Las mañanas con Trifonov —el joven pianista ruso—, tocando a Chopin, a Listz. Por las tardes, canciones de Manzanero y música cubana: trío Matamoros, los Zafiros, y Moraima Secada. Canta con ellos, desentonando, y se le aguan los ojos al convertirse en un tú que le falta. No puede volver —luego de esta cuarentena que ha durado los años de la última vida que eligió— a ser la muchacha con el vestido de cenefas amarillas desde el palco del teatro Amadeo Roldán, donde escuchaba (enamorada) a Serrat.
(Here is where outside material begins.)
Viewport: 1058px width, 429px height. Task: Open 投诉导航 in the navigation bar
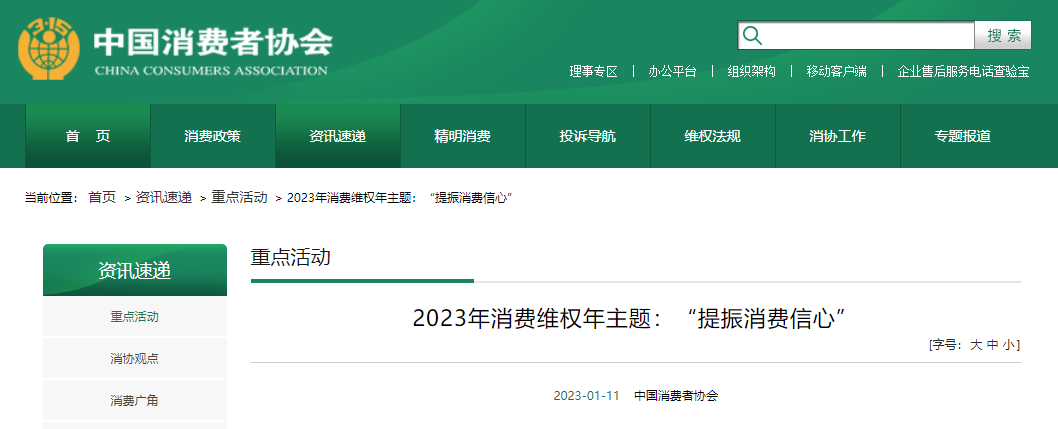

Y luego, en la noche que se vuelve oscura en el fondo del vinilo, “al fabricar imágenes” —se pregunta—, ¿cómo no traicionar la oscuridad?, cuando los ve atravesar un jardín que no tiene. Sus líneas, sin cuerpos —como negativos que, atravesándolo desde el pasado al presente— transitan el olvido de los amantes, de los amigos, y de los hijos: todos equidistantes ya, lejanos. Pero, sobre todo, cuando ve la figura de su madre entrando al mar de la costa de Santa Fe con la trusa con flores rojas, incrustadas.
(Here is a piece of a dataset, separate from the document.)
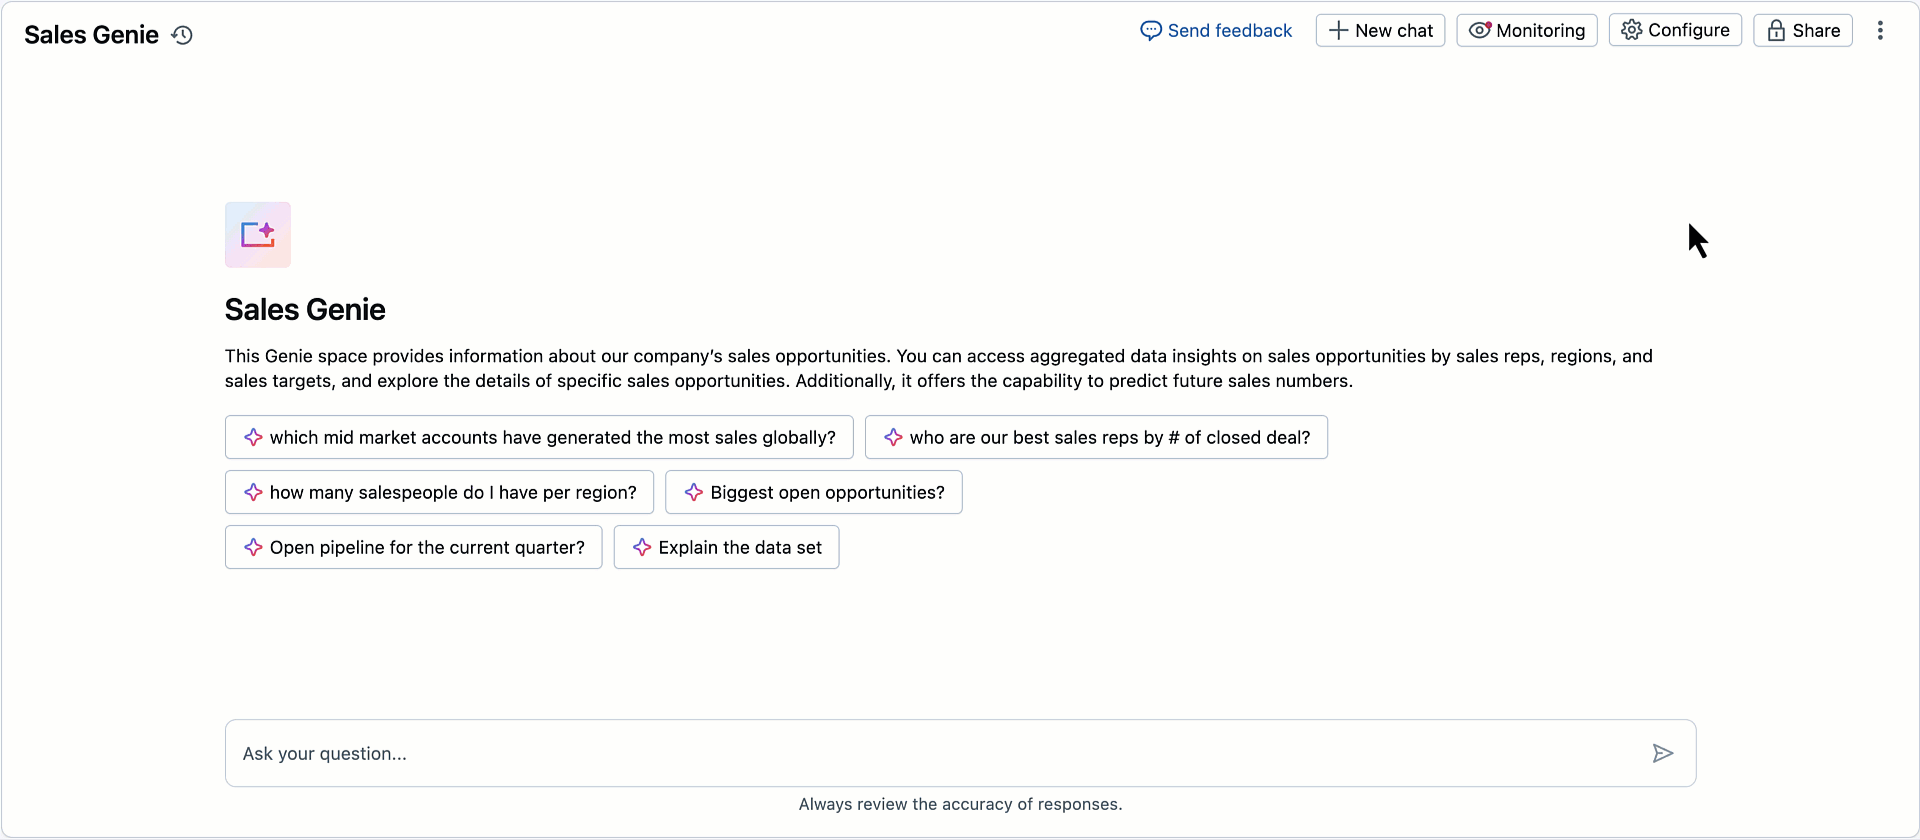Open chat history clock icon

pos(182,35)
Las aves entonan sus cantos allá afuera: una variación in crescendo libre del ruido que provocábamos, dejándola presa en la jaula —a la muchacha que fui como en el cuadro de Magritte—, sentada cerca del mar y sobre el pecho, la jaula con la puerta entreabierta, pero sin el coraje necesario para abrazar a alguien ni para cerrarla, definitivamente. Mientras que las ardillas, los lagartos, y las mariposas, disfrutan de una primavera a su antojo; la que de cuajo le fue arrancada a ella: Un año sin primavera —es el libro (profético) de Marcelo Cohen que ahora, relee.
Reina María Rodríguez.
Este impasse la ha metido (conmigo) —de cabeza— en la jaula. Una jaula por donde se fuga, el derroche: de los días, de las cosas, de los rostros. Ahora, material de desecho, contaminado, acumulándose. Ella es casi un órgano hecho lugar: “una bolsa de miedos antiguos, una bolsa que se hincha…” —dijo, Rilke—, tirada sobre un mar que ha quedado sobre un cacho de cielo azul colgado, de milagro, allí. Por donde todavía puede imaginar al mar que, por las bocacalles —y lleno de recuerdos— perdió: hace más de sesenta años. Aquel donde se bañaba con su madre saltando entre olas bravías.
Por lo que deduce que podría morir al verlo otra vez, cuando no podrá volver a verla a ella. Pues, este encierro le quitó a su madre, y al mar de un tajazo. Y le devolvió “…un tejido confuso de recuerdos perdidos que se enganchan, como algas mojadas a un objeto engullido por las aguas”: a su jaula. Miedo de no saber flotar, bocarriba, con ella. Miedo de no poder salir de la orfandad.
El virus chino ha sido un incentivo
La pandemia no me ha inspirado nada nuevo. Es el mismo mundo horroroso de siempre, pero con virus chino. Ya he aceptado la idea del fin de la civilización occidental. Así que mi furia literaria se manifiesta ahora, mayormente, en referencia a infortunios personales.